> _Problem requirements_: Whenever a line in the entries below includes the string "Polityka", count that line. Report the total alone.

> _Records to process_:
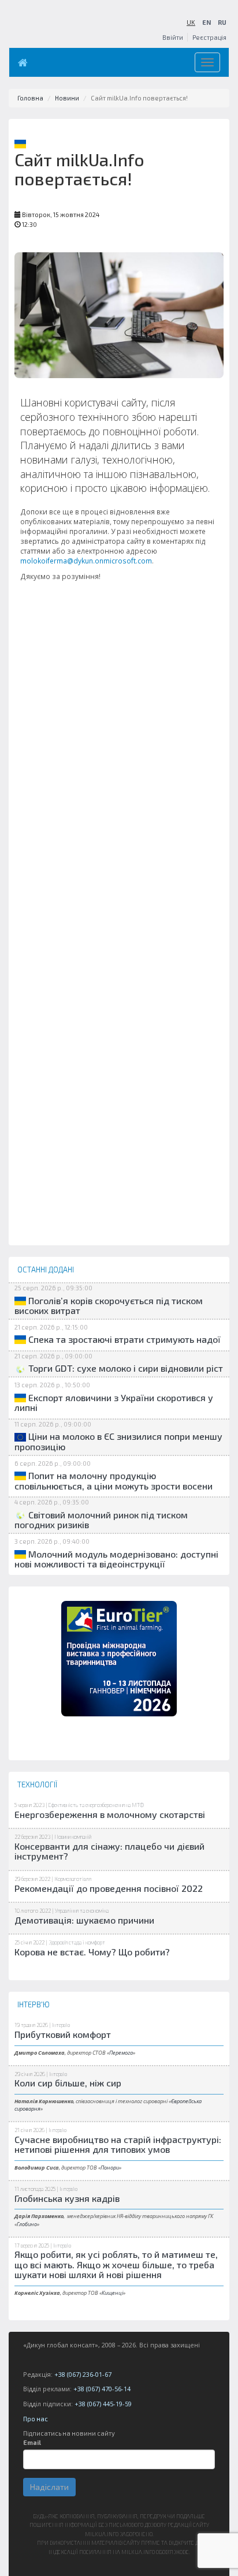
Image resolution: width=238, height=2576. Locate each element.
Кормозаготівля (72, 1879)
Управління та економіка (82, 1910)
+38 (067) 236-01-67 (82, 2374)
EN (206, 22)
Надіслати (49, 2487)
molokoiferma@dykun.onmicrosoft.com (86, 561)
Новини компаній (72, 1837)
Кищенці (112, 2293)
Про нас (35, 2418)
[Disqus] (119, 801)
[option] (119, 1658)
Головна (30, 98)
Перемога (121, 2052)
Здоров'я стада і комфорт (77, 1942)
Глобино (27, 2224)
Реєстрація (209, 37)
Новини (67, 98)
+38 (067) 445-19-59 (103, 2403)
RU (222, 22)
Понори (110, 2167)
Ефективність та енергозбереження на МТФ (96, 1805)
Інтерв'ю (61, 2025)
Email (32, 2442)
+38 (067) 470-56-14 (102, 2388)
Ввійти (172, 37)
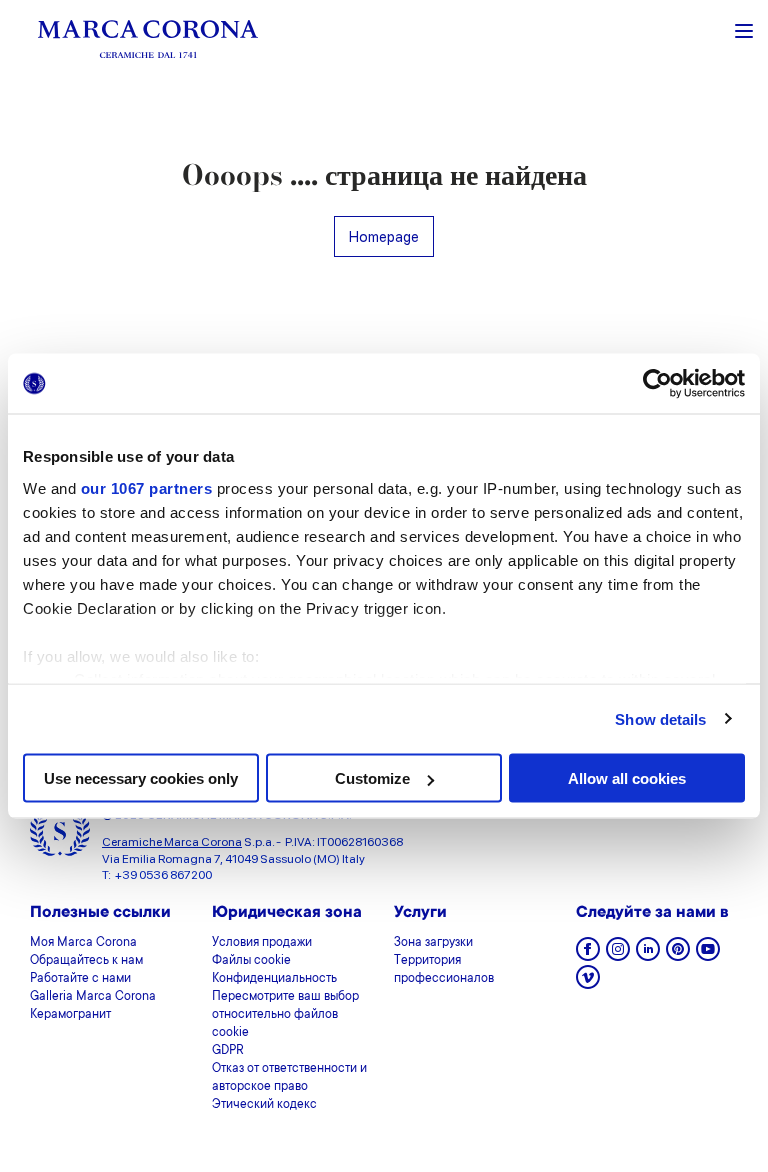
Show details (660, 718)
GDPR (228, 1051)
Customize (372, 778)
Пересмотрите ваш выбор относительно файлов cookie (285, 1015)
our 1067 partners (147, 487)
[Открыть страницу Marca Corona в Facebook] (588, 955)
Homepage (384, 236)
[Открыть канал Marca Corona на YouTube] (708, 955)
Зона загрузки (433, 943)
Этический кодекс (264, 1105)
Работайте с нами (80, 979)
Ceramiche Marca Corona (172, 842)
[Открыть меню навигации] (744, 29)
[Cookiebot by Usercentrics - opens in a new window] (657, 384)
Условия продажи (262, 943)
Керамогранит (70, 1015)
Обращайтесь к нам (86, 961)
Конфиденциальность (274, 979)
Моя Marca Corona (83, 943)
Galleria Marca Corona (93, 997)
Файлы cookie (251, 961)
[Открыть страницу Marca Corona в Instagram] (618, 955)
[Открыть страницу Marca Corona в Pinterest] (678, 955)
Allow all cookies (627, 778)
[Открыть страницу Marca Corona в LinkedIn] (648, 955)
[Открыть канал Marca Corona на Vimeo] (588, 983)
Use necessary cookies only (141, 778)
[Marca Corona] (148, 38)
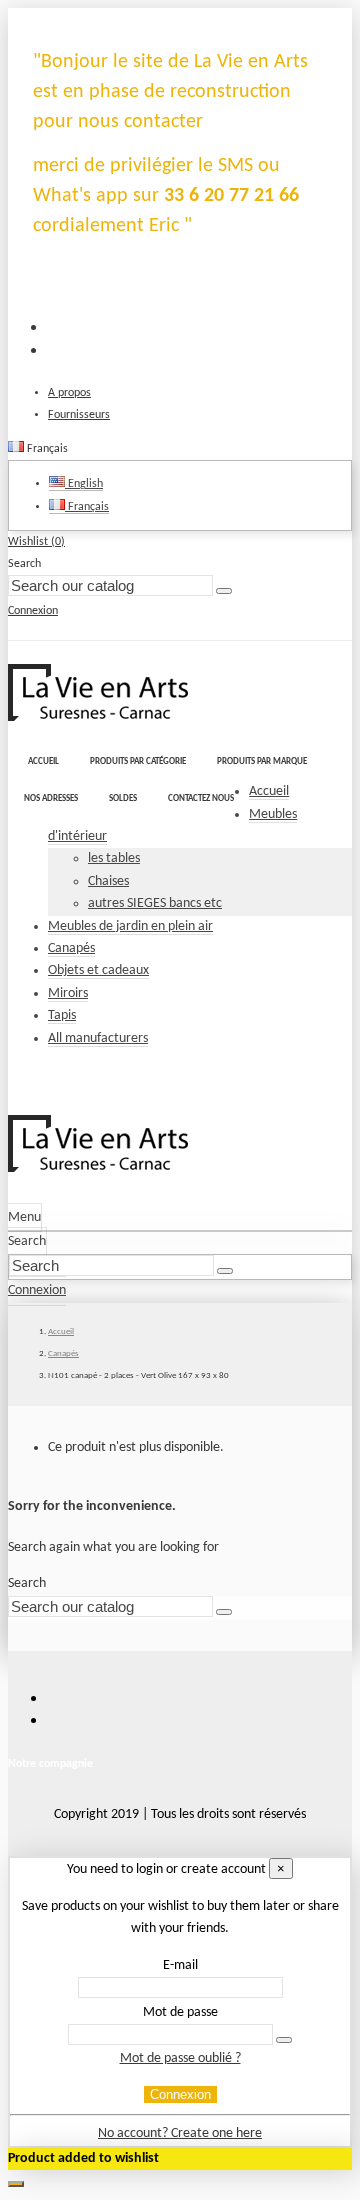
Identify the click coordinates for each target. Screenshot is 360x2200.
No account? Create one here (180, 2133)
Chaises (108, 881)
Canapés (71, 948)
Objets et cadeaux (98, 970)
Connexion (180, 2094)
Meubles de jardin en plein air (130, 926)
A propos (69, 393)
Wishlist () (36, 542)
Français (87, 507)
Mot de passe (180, 2012)
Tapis (62, 1015)
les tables (114, 858)
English (84, 484)
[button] (137, 762)
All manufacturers (98, 1038)
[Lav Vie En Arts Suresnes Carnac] (98, 717)
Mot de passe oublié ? (180, 2058)
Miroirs (68, 993)
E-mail (180, 1965)
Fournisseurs (79, 415)
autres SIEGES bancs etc (155, 903)
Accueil (269, 791)
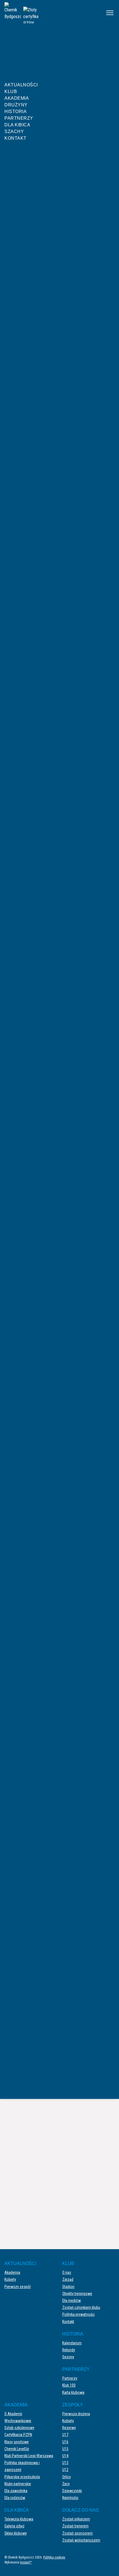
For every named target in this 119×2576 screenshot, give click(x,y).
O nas (66, 2272)
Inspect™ (26, 2562)
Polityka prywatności (78, 2314)
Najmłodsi (70, 2497)
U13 (65, 2462)
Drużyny (16, 104)
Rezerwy (69, 2427)
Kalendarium (72, 2343)
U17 (65, 2434)
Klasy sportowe (16, 2442)
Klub (10, 91)
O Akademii (13, 2414)
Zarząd (67, 2279)
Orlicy (66, 2477)
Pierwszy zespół (17, 2286)
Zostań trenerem (75, 2526)
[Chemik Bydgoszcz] (51, 12)
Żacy (66, 2484)
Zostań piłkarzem (76, 2519)
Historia (15, 111)
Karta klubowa (73, 2392)
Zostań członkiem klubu (81, 2307)
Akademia (16, 98)
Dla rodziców (14, 2497)
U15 (65, 2449)
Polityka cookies (54, 2557)
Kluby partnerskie (17, 2484)
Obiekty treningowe (77, 2293)
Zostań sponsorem (77, 2533)
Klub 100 (69, 2385)
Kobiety (10, 2279)
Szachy (14, 131)
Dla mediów (71, 2300)
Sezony (68, 2357)
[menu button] (110, 12)
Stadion (68, 2286)
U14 (65, 2456)
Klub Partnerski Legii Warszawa (28, 2456)
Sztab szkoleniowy (19, 2427)
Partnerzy (18, 118)
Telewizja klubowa (18, 2519)
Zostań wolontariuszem (81, 2540)
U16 (65, 2442)
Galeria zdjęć (14, 2526)
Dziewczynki (72, 2491)
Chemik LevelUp (16, 2449)
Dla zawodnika (15, 2491)
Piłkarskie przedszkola (22, 2477)
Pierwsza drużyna (76, 2414)
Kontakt (15, 138)
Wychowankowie (17, 2421)
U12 (65, 2469)
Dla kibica (17, 124)
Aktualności (21, 84)
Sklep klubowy (15, 2533)
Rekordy (68, 2350)
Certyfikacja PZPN (18, 2434)
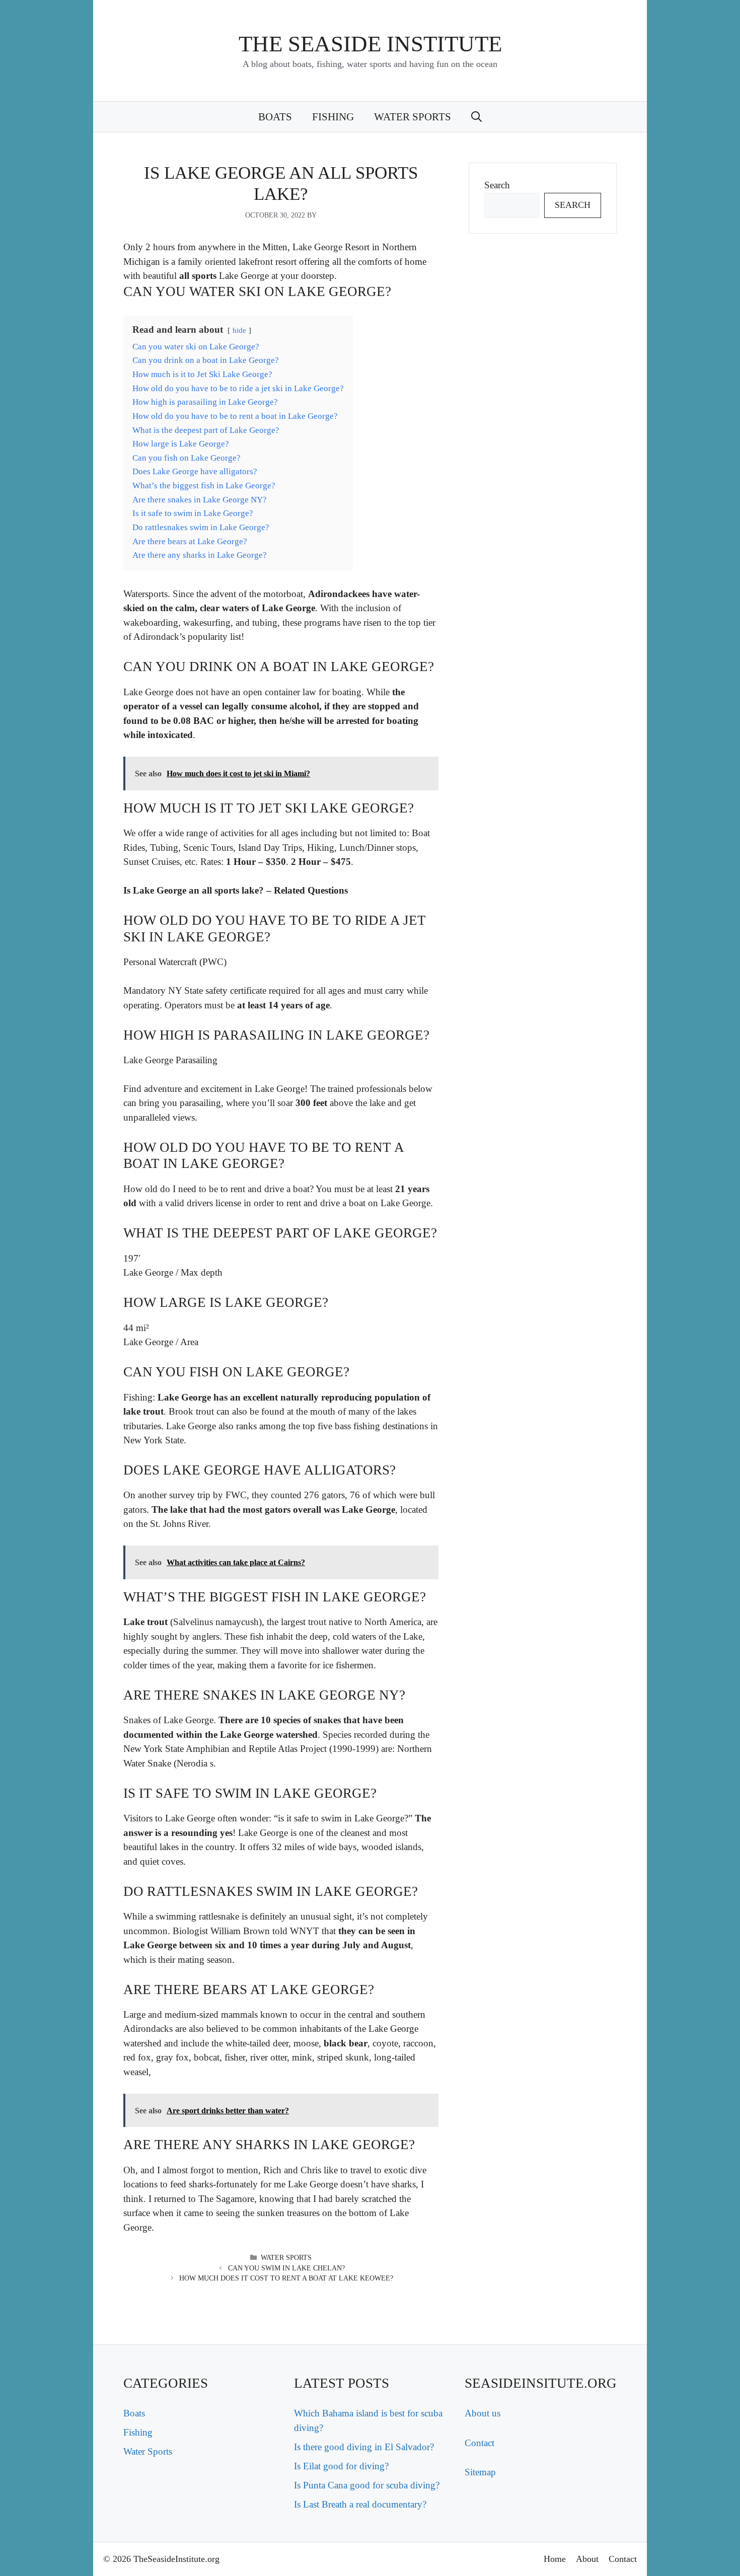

> _Written solution_: 2